How is memory allocated in an array?

Question

Suppose we have an array int arr[size] and a pointer to an integer int *i. We can assign a set of sequential blocks of memory to the *i using malloc(sizeof(int) * size). However my question is how is memory allocated in int arr[size]. The assigning of memory blocks according to my guess in this case is done by the compiler. Does the compiler implicitly makes a malloc() or similar function call? And how is the dynamic memory allocation done by a compiler when we write something like int arr[] = "You guys are a great help".

Answer 1

There's 4 different cases.

a) Global variables and static local variables. For these, the array is typically built into the executable program's file (which is typically split into sections - one for code, one for initialized read-only data, one for initialized data, and one for "initialized to zero"/uninitialized data). Mostly, if the array is initialized (e.g. int foo[44] = { 1, 2, 3 };) then it'll be put into the normal read/write data section (.data) and if it's not initialized (e.g. int foo[44];) it'll be put in the "initialized to zero"/uninitialized data section (.bss) to reduce the file's size. Allocating space in (e.g.) a .data section isn't much different to allocating space for code in an executable file's .text section. In this case the memory can not be freed.

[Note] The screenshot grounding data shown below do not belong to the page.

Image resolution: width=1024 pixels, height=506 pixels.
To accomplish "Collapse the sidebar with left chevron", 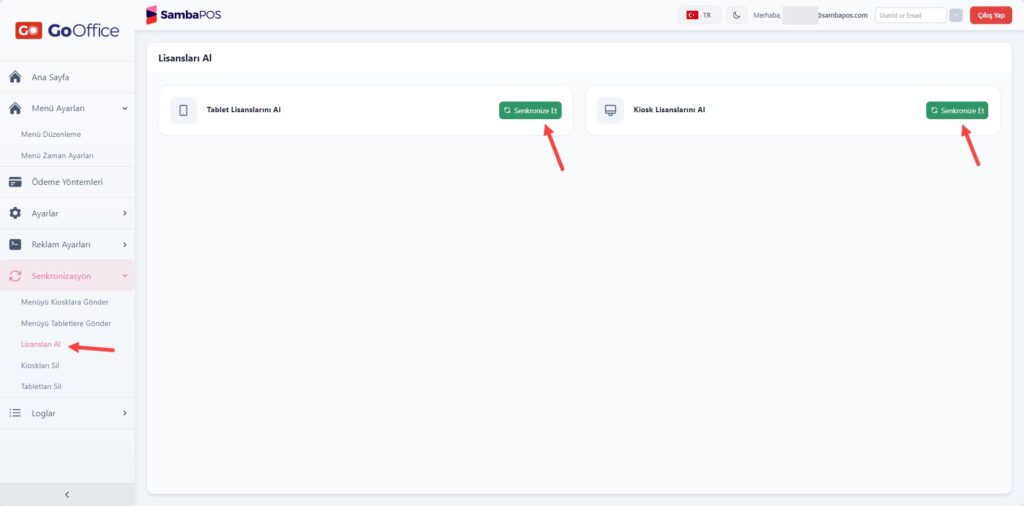I will 67,494.
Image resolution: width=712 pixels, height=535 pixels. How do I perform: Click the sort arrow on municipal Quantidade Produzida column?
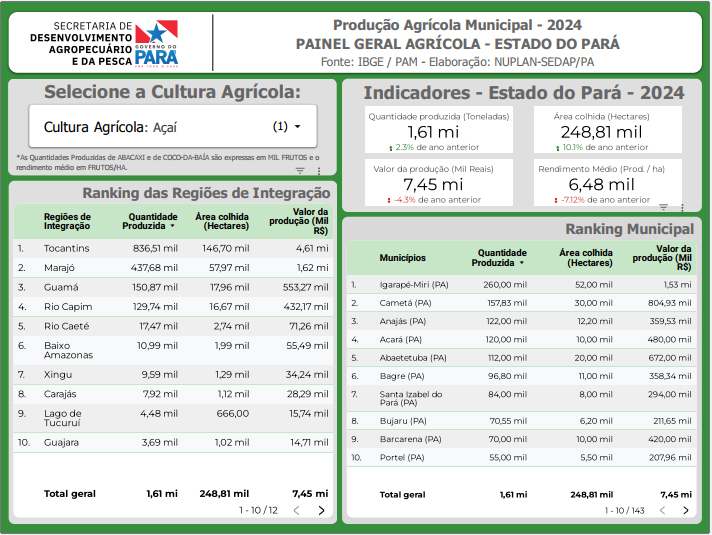tap(522, 263)
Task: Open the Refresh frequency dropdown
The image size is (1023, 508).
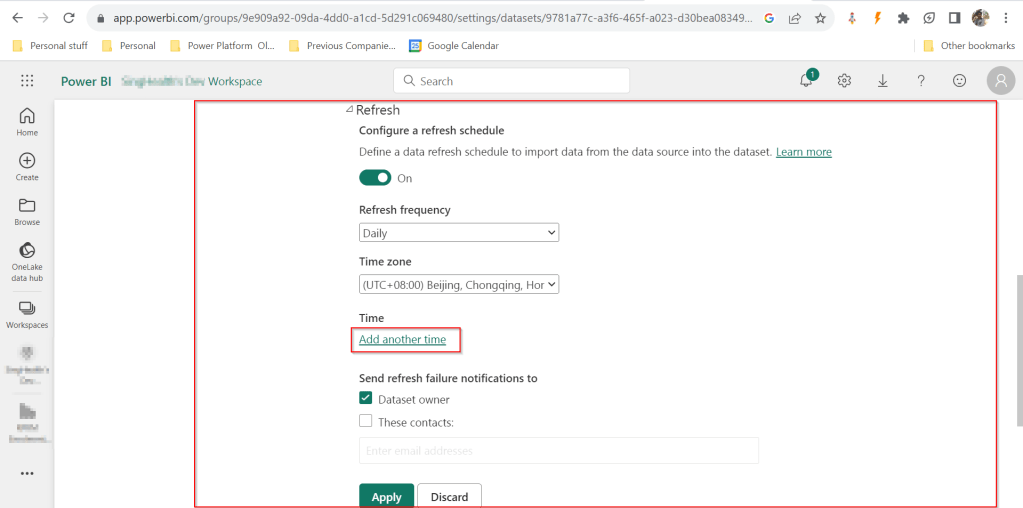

b) Local variables (inside a function, like void foo(void) { int bar[44]; }). In this case the compiler will typically create space on the stack for it (and it won't be "initialized to zero"). If it's explicitly initialized then the compiler will generate code to initialize it, either using instructions (if the array is small), or by copying data from a hidden copy in a data section (where the hidden copy is allocated in the same way it would've been for a global variable). In this case the memory can not be explicitly freed but will be implicitly freed (if/when you return from the function).

c) Thread local storage (e.g. __thread int foo[]). In this case the compiler typically allocates space in thread local storage; and if the array is initialized it will also create a hidden copy in a data section (where the hidden copy is allocated in the same way it would've been for a global variable). In this case the memory can not be freed.

d) Dynamically allocated arrays (e.g. int *myPointer = malloc(sizeof(int) * 44);). For these, the compiler doesn't allocate space anywhere (the run-time library does). This is the only case where you can explicitly free the memory (e.g. free(myPointer);).

Note 1: A lot of the above (everywhere I've used "typically") is implementation dependent and a compiler may do something very different; either because "do it different" makes more sense for the compiler's output, or because the compiler can optimize properly.

Note 2: Sadly most compilers can't optimize properly. It's hard to get them to use a .rodata section when arrays are not modified, even if you use const. For cases where there's a hidden array used for initialization it's hard to get them to analyze the contents and find more complex patterns (they can/will do this badly for simple patterns like int foo[] = {1,1,1,1,1,1,1,1,1,1,1,1,1,1,1,1}; }). If you have a global array like int hugeArray[12345678] = {4, 5, 6} they won't put the array in the .bss section and initialize it to reduce file size even when it would be trivial to do so, etc).